As mulheres são maioria no Brasil. Segundo o último Censo do Instituto Brasileiro de Geografia e Estatística (IBGE), elas representam 51,8% da população brasileira, enquanto os homens são 48,2%. Entretanto, ainda há espaços nos quais a presença feminina é pouco representativa, como, por exemplo, nos transportes de carga. Segundo a Secretaria Nacional de Trânsito, o país tem cerca de 4,39 milhões de Carteiras Nacionais de Habilitação para veículos pesados, dos quais 97,19% é de motoristas homens. Apenas 2,81% são mulheres. Ainda assim, esse cenário vem apresentando algumas mudanças. Um levantamento do Instituto Paulista do Transporte de Carga apontou que, no ano passado, o público feminino aumentou em 61% nas ocupações do setor de transporte rodoviário de carga do Estado de São Paulo. Foram 32.094 admissões. A maior oferta de vagas está nas áreas administrativa e comercial. Mas há quem atue na expansão da mão de obra feminina em outros setores. O intenso leva e traz de cargas por rodovias Brasil à fora requer mais profissionais. Essa realidade é o que move algumas empresas transportadoras a adotar medidas que impulsionam e incentivam a contratação de mulheres no volante. Mas o setor vem encontrando dificuldades para preencher essas vagas.
Ana Jarrouge, presidente executiva do sindicato das empresas de transporte de carga de São Paulo e Região (Cetcesp), acredita que a escassês de mulheres para o exercício da função é uma questão cultural. “Que é uma questão puramente cultural. Eu acho que tem muito disso ainda. As mulheres estão começando a perceber que esse é um setor em que elas podem entrar no mercado de trabalho. Acho que o primeiro de tudo é uma questão cultural mesmo. E outra, a gente tem alguns desafios ligados, principalmente quando se fala em motorista, que hoje é o maior gape quando se fala em falta de mão de obra no segmento de transportes, é a questão da infraestrutura”, diz.
Não só no Brasil como em outros lugares ao redor do mundo tem faltado mão de obra para o transporte de cargas, o que tem se tornado uma oportunidade para muitas mulheres entrarem no ramo. A Márcia, por exemplo, é caminhoneira há cinco anos e tem incentivado cada vez mais mulheres a pegarem a estrada. Durante boa parte da vida dela, Márcia foi motorista de ônibus, porque conseguia conciliar com a maternidade, mas depois que os filhos cresceram, ela decidiu seguir o sonho de virar caminhoneira. “Desde criança, sempre gostei de carro grande, ônibus caminhão. Meu pai era mecânico de caminhão e de ônibus, então toda vez que eu tinha oportunidade de estar perto, eu acompanhava.

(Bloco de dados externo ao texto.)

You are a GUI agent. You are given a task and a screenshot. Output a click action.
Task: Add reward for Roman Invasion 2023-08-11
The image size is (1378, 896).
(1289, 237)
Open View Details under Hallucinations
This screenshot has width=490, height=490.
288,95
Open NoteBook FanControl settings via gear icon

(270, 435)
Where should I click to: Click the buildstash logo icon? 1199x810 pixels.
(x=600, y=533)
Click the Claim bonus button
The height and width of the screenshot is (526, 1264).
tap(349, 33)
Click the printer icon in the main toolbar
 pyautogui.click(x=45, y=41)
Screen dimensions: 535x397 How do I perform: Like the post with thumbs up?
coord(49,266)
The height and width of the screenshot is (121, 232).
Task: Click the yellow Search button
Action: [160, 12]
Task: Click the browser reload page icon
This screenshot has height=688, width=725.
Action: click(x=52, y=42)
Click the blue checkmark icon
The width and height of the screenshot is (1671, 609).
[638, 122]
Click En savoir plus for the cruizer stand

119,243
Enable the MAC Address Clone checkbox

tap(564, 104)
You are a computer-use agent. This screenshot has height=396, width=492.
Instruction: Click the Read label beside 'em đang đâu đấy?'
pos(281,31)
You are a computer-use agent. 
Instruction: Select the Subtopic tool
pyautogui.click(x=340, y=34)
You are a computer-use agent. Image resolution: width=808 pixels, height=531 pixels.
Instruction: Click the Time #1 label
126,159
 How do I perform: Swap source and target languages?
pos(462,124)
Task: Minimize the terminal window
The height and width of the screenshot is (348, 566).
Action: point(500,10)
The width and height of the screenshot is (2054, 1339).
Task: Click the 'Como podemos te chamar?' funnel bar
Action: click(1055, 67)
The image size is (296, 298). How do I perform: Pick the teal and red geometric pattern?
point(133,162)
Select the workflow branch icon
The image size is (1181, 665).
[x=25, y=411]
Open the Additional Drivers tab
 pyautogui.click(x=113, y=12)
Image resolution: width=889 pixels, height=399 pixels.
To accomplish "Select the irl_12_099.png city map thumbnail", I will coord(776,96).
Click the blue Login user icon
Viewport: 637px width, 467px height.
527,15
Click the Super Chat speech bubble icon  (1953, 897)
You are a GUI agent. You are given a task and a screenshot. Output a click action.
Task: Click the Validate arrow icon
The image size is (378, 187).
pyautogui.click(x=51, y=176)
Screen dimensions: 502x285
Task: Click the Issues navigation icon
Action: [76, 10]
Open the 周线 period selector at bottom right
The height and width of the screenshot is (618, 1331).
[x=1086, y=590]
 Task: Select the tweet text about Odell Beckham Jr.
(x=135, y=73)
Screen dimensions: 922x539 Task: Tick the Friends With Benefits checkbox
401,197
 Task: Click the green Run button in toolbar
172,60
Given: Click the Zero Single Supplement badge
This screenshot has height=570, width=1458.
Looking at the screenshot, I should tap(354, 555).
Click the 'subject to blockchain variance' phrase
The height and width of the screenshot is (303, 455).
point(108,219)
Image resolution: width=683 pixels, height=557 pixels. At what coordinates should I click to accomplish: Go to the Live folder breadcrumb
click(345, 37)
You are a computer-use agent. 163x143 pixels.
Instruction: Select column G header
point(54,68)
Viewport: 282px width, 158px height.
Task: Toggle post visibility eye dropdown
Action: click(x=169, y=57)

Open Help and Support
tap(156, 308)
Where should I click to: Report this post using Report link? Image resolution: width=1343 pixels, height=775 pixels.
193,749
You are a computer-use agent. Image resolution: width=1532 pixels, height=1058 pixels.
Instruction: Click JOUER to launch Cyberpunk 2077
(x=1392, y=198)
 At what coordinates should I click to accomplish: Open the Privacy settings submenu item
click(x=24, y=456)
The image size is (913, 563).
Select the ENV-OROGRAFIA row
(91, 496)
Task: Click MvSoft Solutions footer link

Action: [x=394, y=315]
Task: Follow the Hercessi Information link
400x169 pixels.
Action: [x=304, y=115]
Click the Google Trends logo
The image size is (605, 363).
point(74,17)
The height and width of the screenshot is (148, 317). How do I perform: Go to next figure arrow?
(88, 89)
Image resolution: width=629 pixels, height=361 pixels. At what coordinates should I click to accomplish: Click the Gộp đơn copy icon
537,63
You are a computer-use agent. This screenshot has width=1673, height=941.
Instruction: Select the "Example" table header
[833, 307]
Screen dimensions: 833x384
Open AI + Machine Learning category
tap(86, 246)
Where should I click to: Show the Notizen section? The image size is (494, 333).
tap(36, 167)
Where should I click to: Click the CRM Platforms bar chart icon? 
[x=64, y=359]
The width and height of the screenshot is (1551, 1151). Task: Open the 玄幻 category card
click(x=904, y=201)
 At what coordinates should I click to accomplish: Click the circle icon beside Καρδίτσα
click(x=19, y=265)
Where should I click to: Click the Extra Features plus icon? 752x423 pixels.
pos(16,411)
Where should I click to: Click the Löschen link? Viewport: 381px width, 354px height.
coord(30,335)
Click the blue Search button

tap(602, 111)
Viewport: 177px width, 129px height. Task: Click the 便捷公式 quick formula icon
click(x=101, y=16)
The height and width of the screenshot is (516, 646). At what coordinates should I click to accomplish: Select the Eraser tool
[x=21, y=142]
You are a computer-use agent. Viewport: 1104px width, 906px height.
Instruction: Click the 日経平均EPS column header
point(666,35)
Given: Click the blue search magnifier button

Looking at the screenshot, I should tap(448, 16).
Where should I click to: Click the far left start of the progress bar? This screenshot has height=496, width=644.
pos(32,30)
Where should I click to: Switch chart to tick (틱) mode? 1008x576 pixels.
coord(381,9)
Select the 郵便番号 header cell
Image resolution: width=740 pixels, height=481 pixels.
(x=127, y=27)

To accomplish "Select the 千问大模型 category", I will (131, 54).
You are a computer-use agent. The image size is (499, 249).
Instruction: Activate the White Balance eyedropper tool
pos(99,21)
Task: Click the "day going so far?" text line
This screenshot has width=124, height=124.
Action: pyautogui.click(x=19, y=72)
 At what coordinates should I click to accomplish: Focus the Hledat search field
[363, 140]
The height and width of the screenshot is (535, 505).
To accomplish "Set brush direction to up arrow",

Minha família apoiou bastante, graças a Deus. Eu vi que era a hora de fazer isso, sair do ônibus e ir para o caminhão, realizar o meu sonho. Aí, logo de cara, já comprei o caminhão”, conta Márcia.
Os problemas que Ana Rarrouge, da Cetcesp, citou são sentidos na pele por Márcia. Ela afirma que grande parte dos banheiros são ruins e que, geralmente, tem que improvisar. “Tem um penico. Na verdade, é uma garrafa pet de dois litros. Corta ela ali, um pouco para o alto, do meio para cima, e fica com ela sempre ali. Deu aquela vontade e não tem lugar… Ou então, os banheiros dos postos são tão ruins que você prefere usar o ‘penico’”, diz. Além disso, Márcia tem que lidar diariamente com o preconceito: “Para mulher na estrada tem essa dificuldade, banheiro, chuveiro, você é confundida as vezes no posto. Porque tem as mulheres que trabalham nos postos de combustíveis. E, quando paro para abastecer e para dormir, porque preciso parar para dormir também, acabo sendo confundida”, diz.
Mesmo assim, Márcia faz questão de manter a vaidade e está sempre com as unhas e os cabelos arrumados. As dificuldades também não impedem que ela continue seguindo o próprio sonho. Ao contrário, por meio das redes sociais, ela tem influenciado outras mulheres e até mesmo homens a seguirem o mesmo sonho que ela. Diariamente, ela compartilha sua rotina com seguidores e diz não ter medo da vida nas estradas.